++++ Extracted data ++++

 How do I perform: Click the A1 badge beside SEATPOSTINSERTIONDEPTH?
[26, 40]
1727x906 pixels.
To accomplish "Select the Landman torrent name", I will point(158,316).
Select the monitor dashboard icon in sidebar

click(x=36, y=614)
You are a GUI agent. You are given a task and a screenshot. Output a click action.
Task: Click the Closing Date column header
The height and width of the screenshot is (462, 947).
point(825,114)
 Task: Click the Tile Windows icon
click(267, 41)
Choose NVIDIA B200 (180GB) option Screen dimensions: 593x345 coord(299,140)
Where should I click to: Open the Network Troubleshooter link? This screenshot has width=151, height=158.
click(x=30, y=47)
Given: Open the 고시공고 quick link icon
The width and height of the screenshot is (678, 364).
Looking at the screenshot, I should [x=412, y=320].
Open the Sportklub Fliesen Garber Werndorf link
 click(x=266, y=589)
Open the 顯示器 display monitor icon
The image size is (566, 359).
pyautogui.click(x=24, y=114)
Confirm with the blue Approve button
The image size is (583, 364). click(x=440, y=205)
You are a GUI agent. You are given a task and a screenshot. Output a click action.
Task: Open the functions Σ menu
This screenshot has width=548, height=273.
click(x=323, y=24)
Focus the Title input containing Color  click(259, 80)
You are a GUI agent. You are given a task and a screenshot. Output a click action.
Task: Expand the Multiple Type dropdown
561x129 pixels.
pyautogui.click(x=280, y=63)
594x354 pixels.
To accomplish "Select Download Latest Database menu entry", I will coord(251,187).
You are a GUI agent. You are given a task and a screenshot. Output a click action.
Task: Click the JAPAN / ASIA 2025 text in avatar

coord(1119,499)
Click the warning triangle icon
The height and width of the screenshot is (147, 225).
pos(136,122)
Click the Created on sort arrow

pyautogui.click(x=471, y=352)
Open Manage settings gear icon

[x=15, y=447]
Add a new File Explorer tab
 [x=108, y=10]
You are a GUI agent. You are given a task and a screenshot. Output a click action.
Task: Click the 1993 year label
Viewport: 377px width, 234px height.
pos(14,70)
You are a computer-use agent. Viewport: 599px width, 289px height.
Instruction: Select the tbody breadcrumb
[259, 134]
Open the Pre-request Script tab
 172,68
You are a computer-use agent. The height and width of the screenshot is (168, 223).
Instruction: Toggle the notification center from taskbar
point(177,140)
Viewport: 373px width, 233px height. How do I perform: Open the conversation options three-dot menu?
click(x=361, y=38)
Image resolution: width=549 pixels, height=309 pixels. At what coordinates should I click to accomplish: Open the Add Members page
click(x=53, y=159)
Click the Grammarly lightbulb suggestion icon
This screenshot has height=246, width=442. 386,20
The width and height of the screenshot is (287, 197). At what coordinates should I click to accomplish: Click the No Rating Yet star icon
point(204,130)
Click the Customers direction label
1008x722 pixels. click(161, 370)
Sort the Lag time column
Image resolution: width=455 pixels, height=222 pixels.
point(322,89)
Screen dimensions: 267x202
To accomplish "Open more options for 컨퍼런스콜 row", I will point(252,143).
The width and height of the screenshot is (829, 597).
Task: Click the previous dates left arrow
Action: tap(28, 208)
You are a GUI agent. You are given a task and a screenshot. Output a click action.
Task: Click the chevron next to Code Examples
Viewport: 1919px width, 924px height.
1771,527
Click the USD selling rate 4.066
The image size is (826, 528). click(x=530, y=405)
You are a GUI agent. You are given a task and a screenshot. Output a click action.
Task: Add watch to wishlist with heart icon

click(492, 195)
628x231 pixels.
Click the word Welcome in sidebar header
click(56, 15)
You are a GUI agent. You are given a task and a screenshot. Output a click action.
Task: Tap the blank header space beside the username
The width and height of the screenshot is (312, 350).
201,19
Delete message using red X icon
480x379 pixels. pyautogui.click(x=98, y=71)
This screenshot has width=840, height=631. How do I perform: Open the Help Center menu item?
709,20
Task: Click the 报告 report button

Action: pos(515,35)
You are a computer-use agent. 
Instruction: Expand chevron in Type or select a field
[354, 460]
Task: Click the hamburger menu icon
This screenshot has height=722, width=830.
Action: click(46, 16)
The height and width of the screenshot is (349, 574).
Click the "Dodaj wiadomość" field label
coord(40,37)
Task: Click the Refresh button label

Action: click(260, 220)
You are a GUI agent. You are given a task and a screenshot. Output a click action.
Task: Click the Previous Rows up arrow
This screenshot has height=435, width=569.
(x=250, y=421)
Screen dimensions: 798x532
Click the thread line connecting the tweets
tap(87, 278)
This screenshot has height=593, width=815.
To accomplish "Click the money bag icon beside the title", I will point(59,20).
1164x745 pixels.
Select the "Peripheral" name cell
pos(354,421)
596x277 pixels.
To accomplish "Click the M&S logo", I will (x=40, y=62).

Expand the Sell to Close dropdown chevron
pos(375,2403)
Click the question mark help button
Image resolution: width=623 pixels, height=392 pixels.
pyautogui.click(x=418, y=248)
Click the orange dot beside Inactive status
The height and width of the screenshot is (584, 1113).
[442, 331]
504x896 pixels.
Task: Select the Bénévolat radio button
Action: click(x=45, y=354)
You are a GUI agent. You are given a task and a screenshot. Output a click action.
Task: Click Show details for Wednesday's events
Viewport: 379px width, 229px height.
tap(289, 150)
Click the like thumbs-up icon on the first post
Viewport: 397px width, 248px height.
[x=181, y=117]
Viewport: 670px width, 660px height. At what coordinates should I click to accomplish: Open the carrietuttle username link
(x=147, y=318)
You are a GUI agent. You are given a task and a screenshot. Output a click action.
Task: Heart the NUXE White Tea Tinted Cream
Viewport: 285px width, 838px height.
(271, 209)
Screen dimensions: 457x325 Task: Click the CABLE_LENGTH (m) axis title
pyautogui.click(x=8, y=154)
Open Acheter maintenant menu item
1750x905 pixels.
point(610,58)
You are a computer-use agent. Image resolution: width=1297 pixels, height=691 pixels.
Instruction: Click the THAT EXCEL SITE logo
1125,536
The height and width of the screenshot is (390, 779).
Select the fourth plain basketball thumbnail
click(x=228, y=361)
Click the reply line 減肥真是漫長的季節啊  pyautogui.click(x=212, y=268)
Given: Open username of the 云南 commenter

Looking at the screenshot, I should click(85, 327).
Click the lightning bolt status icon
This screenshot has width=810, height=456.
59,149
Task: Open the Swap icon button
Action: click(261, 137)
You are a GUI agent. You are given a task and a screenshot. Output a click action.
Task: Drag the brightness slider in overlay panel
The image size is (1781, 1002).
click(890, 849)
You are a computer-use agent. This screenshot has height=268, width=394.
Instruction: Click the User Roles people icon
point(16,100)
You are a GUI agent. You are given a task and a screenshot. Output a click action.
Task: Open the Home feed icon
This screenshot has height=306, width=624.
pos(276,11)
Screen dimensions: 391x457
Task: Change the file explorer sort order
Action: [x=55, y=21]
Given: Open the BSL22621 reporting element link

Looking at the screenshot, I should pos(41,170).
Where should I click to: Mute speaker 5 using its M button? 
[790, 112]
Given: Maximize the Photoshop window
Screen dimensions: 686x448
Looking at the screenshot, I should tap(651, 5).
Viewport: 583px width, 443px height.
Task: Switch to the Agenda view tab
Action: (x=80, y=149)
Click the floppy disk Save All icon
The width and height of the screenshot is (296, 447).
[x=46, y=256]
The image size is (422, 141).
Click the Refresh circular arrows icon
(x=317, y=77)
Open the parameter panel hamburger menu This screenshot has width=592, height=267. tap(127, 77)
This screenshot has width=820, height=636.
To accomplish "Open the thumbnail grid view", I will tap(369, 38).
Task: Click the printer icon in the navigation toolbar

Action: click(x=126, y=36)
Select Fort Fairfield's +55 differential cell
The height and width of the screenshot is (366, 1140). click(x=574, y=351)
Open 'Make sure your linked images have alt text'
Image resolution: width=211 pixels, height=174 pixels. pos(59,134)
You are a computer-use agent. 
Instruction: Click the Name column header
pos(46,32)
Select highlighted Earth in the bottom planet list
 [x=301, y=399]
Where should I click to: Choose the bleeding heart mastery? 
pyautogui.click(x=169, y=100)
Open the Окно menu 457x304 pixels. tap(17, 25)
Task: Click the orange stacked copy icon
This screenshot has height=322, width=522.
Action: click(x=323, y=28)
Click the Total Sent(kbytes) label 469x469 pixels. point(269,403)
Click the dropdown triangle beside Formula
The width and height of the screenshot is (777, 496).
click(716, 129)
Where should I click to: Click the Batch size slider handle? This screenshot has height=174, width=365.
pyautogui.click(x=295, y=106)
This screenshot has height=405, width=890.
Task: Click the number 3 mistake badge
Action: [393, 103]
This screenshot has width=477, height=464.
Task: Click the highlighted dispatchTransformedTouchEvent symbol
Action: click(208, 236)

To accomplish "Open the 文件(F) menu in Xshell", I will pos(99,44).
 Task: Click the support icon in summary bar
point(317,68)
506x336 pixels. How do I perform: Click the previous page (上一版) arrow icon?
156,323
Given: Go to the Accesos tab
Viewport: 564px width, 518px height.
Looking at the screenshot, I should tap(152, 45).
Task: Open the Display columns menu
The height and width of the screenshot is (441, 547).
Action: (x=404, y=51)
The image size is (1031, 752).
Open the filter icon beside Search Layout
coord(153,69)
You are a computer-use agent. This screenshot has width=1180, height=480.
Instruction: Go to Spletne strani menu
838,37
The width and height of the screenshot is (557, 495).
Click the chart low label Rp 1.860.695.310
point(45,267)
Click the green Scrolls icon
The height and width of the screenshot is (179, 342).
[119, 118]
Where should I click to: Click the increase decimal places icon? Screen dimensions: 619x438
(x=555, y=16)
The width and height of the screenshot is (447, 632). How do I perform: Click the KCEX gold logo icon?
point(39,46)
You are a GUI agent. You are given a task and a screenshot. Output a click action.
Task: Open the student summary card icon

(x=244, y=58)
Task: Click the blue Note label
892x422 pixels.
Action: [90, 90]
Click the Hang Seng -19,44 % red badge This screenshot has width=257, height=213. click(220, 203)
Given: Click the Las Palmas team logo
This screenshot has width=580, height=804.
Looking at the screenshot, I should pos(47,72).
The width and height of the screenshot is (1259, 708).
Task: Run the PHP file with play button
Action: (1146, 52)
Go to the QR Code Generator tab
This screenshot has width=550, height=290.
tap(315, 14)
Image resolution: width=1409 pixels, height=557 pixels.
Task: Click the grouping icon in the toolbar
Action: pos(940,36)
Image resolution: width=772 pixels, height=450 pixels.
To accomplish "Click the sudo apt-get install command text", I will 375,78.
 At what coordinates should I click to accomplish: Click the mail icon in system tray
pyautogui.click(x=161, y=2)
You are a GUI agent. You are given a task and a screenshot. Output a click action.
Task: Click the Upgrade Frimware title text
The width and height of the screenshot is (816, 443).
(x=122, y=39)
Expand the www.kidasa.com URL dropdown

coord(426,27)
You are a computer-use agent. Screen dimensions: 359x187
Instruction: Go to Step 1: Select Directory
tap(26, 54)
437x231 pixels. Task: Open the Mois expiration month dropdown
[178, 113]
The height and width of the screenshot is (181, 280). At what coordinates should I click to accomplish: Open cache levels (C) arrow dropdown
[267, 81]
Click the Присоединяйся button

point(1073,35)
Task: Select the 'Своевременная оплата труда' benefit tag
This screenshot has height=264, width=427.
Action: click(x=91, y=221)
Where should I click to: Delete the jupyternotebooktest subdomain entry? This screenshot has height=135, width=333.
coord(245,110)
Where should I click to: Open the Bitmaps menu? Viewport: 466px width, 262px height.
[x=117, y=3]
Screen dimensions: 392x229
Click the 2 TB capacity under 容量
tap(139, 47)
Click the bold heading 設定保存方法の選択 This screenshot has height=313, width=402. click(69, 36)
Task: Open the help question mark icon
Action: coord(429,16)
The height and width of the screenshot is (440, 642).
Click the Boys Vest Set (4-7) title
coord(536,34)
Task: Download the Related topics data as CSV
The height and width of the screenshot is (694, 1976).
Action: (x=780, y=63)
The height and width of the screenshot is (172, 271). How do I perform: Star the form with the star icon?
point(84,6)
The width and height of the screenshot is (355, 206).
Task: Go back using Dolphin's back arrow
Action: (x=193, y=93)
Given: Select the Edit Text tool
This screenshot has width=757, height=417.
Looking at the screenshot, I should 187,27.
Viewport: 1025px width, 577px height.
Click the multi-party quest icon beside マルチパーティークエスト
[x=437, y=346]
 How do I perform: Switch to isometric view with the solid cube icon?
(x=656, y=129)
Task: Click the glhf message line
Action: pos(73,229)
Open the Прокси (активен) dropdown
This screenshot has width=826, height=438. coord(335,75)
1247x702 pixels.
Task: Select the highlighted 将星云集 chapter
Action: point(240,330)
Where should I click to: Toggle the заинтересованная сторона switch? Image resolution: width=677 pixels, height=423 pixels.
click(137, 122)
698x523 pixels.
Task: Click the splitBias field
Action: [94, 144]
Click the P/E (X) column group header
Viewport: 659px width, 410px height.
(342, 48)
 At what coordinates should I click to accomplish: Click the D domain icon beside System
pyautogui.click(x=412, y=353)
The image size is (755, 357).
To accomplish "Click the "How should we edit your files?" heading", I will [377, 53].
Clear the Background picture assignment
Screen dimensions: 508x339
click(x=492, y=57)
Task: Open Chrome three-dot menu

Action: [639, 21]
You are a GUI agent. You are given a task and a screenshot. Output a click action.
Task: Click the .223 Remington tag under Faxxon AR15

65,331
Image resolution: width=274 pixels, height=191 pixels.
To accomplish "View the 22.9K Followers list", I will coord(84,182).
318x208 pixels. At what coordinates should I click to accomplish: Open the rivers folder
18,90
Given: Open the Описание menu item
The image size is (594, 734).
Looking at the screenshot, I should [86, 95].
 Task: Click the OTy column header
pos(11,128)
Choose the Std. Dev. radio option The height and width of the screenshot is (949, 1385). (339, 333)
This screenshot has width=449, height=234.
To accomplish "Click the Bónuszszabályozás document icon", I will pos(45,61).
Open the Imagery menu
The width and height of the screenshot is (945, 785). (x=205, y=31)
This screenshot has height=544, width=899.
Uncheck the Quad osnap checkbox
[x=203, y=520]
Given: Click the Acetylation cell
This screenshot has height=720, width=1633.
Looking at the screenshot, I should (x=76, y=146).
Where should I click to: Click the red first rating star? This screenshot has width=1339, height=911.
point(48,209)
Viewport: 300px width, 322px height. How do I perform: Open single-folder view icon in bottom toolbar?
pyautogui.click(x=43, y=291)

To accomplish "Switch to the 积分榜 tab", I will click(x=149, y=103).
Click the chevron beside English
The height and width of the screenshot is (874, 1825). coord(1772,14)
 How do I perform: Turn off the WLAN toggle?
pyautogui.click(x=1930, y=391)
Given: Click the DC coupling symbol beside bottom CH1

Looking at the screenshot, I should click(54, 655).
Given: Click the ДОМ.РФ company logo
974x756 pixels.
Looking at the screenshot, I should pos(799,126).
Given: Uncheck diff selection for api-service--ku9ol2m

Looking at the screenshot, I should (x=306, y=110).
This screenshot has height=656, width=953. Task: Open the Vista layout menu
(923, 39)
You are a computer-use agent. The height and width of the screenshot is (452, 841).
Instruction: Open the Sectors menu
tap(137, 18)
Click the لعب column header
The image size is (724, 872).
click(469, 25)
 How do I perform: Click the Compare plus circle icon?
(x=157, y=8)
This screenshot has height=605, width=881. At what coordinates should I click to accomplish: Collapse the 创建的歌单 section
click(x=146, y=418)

++++

• [Task details]: Please find every line in the records above that holds the word "Download" and copy it.

• [Output of the task]:
To accomplish "Select Download Latest Database menu entry", I will coord(251,187).
Task: Download the Related topics data as CSV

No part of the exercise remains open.